◆ **Work to complete**
1 – Name every person or character mentioned in the book review below.
2 – Pick up the book review that follows, about Leo, and write what comes next after its last sentence.

━━━━━ Page extract ━━━━━

Certainly, in Leo, we have a central figure whose personal sufferings and vulnerabilities put him in close proximity to the best and most enduring heroes in the genre. And, considering the political and social context in which he operates, he's one or two up on most of them. I mean, neither James Lee Burke's Dave Robicheaux or Walter Mosley's Easy Rawlins have ever been so brutally tortured. Shot at? Yes. But losing their kids, almost losing their legs? No, not yet.

Leo's lot in life in Moscow during the end of Stalin's reign as a sociopathic dictator, and the upheavals his death brings about, stem from Leo's extraordinary personal makeup. Against all odds and the systematic inculcation of repressive values, this man emerges as one of the few enlightened ones. As an ex-KGB agent who ruined people's lives for not espousing required propaganda or who were betrayed by a jealous neighbor, he not only has lived to regret his part in ripping families apart by sending them to the gulags but living also to face their vengeance.

As a result of the successful investigation of the child killer, Leo now leads a secret homicide investigation unit embedded within state security, partnering with his closest friend, Timur Nesterov, who would do anything for him. Together, they study a crime scene that was referred to them by the militia. The victim's throat was savagely cut but Leo suspects that it was done to cover up that Suren Moskvin, the manager of a small academic printing press, had commited suicide, an act that would destory his sons' ambitions. But, what did move the man to commit suicide? The only logical explanation comes later, that it had something to do with what the 55-year old man was printing.

━━━━━ Records shown ━━━━━

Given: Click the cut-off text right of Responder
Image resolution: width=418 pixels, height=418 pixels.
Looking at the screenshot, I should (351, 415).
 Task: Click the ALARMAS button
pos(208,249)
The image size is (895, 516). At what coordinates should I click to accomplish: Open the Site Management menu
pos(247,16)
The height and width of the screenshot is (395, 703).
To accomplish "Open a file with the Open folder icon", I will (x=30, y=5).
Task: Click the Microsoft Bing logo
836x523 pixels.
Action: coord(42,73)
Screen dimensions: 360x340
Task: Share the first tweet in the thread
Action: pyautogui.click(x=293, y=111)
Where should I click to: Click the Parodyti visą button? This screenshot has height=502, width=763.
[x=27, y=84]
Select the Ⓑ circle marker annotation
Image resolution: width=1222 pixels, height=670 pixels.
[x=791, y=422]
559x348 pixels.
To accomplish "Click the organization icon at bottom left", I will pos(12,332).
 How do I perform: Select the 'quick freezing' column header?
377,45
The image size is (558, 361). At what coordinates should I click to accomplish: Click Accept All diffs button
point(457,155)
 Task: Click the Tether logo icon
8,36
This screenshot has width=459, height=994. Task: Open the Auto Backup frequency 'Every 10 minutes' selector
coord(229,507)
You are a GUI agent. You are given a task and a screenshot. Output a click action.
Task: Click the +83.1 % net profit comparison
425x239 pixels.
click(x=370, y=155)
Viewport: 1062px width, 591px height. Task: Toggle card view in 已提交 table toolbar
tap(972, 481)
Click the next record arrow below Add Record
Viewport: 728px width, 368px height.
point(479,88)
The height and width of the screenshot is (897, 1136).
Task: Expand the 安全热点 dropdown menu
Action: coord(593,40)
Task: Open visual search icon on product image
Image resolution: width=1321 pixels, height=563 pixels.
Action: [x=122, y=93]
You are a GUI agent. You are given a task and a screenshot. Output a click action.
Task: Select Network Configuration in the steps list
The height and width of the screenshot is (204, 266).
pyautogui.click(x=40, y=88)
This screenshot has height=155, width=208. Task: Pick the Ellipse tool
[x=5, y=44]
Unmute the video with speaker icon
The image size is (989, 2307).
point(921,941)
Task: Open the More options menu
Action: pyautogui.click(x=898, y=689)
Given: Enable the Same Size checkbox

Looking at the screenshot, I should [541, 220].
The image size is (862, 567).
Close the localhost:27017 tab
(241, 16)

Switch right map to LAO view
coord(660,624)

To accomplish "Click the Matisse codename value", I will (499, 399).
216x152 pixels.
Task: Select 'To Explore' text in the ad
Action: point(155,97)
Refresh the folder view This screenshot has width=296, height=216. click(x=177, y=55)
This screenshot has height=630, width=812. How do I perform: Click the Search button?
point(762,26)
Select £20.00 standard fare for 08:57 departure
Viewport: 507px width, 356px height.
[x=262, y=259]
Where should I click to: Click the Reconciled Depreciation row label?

━━━━━

◆ **Results of the tasks**
1 – Leo, James Lee Burke, Dave Robicheaux, Walter Mosley, Easy Rawlins, Stalin, Timur Nesterov, Suren Moskvin

2 –
Leo's marriage to Raisa has reached a level of stability even though her true feelings for him are still in doubt. But there's no doubt about the hatred his oldest adopted daughter Zoya feels for him for having had a role in the murder of her and her younger sister Elena's parents. Now, the rebellious beauty addresses him formally and contradicts him at every opportunity. At night, a ritual develops in which she takes a large kitchen knife and stands over sleeping Leo, caught between killing him and thinking that her parents would not want his blood on her hands.

One night, standing there, the phone rings and she flees, dropping the knife, which falls on its point, gouging the wooden floor, and bounces under the bed. Leo discovers it as he dresses to go out in response to a cry for help from a former acquaintance. When he returns, a package is on the doorstep, waiting for him.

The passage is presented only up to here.